*DATASET RECORDS:*

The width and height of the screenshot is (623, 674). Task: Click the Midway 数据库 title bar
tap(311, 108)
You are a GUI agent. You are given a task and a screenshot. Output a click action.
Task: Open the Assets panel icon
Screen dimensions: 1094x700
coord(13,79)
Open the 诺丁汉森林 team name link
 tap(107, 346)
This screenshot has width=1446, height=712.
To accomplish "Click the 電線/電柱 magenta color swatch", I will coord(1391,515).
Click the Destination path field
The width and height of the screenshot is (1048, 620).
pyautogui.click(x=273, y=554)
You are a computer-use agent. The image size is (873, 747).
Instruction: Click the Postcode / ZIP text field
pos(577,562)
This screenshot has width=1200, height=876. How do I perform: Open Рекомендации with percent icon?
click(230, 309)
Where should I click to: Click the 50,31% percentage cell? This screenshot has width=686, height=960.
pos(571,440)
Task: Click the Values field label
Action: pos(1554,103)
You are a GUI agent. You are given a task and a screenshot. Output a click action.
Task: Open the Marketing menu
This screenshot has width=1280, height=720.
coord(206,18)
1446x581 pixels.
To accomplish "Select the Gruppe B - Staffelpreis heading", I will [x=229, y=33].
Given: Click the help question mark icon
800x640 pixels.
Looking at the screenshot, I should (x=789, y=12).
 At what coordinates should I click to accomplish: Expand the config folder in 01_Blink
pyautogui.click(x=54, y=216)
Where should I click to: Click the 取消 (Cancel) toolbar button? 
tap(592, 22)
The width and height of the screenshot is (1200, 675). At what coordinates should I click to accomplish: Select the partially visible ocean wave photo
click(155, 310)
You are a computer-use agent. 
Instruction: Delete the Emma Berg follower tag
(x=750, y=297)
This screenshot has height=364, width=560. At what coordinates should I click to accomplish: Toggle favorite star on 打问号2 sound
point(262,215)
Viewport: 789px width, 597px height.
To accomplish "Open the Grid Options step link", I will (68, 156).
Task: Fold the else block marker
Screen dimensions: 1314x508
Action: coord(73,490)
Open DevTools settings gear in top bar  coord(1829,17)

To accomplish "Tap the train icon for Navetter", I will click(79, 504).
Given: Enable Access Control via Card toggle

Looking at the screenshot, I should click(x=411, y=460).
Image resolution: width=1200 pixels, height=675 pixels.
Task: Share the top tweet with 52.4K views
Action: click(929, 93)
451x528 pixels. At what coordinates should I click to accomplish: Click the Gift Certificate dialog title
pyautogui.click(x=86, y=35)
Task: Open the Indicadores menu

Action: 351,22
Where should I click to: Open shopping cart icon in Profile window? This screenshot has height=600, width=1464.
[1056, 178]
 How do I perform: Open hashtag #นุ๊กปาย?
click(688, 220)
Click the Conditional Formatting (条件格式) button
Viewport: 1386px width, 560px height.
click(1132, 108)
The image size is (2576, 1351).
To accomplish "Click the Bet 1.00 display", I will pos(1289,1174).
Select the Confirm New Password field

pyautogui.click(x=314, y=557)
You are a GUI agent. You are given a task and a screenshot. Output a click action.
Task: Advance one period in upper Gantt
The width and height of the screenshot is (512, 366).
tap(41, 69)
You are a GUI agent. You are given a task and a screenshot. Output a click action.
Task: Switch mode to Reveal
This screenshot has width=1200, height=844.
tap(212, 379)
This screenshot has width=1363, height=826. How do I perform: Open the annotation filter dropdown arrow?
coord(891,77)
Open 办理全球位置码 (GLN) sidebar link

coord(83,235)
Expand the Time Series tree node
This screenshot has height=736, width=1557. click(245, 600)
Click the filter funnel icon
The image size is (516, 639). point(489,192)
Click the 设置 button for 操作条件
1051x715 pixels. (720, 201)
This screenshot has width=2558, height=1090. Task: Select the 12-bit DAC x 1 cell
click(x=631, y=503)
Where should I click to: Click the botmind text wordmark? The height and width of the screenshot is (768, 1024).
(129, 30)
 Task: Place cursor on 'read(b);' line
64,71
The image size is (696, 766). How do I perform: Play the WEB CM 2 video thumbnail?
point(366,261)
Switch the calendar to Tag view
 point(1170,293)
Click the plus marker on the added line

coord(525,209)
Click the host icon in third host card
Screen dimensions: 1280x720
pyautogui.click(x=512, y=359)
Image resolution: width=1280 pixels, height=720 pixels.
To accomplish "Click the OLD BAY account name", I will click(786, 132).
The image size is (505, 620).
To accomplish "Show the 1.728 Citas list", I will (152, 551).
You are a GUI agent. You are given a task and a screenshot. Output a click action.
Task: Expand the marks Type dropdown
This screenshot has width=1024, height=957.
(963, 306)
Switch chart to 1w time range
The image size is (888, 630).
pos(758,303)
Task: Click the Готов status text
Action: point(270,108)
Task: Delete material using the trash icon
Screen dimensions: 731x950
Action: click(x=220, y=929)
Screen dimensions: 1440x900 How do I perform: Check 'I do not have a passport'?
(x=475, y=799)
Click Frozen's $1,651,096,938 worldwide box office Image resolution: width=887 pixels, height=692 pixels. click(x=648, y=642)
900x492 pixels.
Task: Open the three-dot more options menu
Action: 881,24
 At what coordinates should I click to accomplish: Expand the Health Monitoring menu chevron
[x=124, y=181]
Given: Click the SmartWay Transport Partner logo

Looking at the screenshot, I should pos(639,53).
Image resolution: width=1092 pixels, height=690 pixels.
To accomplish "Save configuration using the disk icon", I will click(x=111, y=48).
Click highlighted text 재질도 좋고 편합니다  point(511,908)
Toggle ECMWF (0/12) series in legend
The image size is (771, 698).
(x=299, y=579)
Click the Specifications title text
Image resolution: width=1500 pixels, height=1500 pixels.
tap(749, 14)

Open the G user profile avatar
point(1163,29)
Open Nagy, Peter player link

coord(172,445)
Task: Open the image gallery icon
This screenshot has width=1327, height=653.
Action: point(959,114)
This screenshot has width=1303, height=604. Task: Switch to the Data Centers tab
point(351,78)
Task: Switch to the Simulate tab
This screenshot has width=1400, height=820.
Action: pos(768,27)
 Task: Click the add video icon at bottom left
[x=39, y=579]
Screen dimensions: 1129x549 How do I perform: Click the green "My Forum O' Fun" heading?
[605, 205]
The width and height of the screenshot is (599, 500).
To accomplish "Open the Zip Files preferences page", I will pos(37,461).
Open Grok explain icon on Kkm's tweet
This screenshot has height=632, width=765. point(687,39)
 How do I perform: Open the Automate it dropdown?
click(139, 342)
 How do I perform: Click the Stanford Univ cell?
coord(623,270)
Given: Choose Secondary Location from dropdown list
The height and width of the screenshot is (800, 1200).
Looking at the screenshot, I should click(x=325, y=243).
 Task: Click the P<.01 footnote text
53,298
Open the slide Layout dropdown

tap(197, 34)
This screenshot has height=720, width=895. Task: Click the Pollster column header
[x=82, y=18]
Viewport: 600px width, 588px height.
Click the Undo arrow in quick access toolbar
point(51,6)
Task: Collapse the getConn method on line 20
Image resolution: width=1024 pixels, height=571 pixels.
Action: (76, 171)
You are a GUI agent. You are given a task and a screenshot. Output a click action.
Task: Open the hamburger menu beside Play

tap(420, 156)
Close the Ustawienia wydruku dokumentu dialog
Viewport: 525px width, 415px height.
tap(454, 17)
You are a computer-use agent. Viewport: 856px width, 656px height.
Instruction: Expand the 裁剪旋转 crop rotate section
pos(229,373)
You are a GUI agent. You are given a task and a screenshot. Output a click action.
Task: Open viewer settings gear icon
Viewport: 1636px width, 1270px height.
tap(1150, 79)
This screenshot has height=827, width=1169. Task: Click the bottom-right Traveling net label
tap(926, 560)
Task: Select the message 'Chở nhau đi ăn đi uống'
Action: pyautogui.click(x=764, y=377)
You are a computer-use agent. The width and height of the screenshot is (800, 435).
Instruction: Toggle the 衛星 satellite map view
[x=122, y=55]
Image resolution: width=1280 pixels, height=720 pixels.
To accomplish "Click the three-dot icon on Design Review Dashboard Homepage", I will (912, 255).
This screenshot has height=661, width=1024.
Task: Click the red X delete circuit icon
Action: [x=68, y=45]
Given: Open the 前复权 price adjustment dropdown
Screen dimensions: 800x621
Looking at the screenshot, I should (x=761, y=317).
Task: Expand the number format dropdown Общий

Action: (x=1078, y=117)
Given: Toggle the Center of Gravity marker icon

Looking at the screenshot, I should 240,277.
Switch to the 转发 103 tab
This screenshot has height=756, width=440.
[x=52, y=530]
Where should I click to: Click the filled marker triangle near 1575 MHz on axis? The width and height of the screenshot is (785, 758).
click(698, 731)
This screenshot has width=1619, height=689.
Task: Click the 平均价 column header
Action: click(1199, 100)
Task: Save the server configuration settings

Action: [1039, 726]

*INSTRUCTIONS FOR THE TASK:*
From the line holding "The image size is (771, 698)." to the line holding "Given: Choose Secondary", inclusive, restate each line above exactly as written.

*TASK ANSWER:*
The image size is (771, 698).
(x=299, y=579)
Click the Specifications title text
Image resolution: width=1500 pixels, height=1500 pixels.
tap(749, 14)

Open the G user profile avatar
point(1163,29)
Open Nagy, Peter player link

coord(172,445)
Task: Open the image gallery icon
This screenshot has width=1327, height=653.
Action: point(959,114)
This screenshot has width=1303, height=604. Task: Switch to the Data Centers tab
point(351,78)
Task: Switch to the Simulate tab
This screenshot has width=1400, height=820.
Action: pos(768,27)
 Task: Click the add video icon at bottom left
[x=39, y=579]
Screen dimensions: 1129x549 How do I perform: Click the green "My Forum O' Fun" heading?
[605, 205]
The width and height of the screenshot is (599, 500).
To accomplish "Open the Zip Files preferences page", I will pos(37,461).
Open Grok explain icon on Kkm's tweet
This screenshot has height=632, width=765. point(687,39)
 How do I perform: Open the Automate it dropdown?
click(139, 342)
 How do I perform: Click the Stanford Univ cell?
coord(623,270)
Given: Choose Secondary Location from dropdown list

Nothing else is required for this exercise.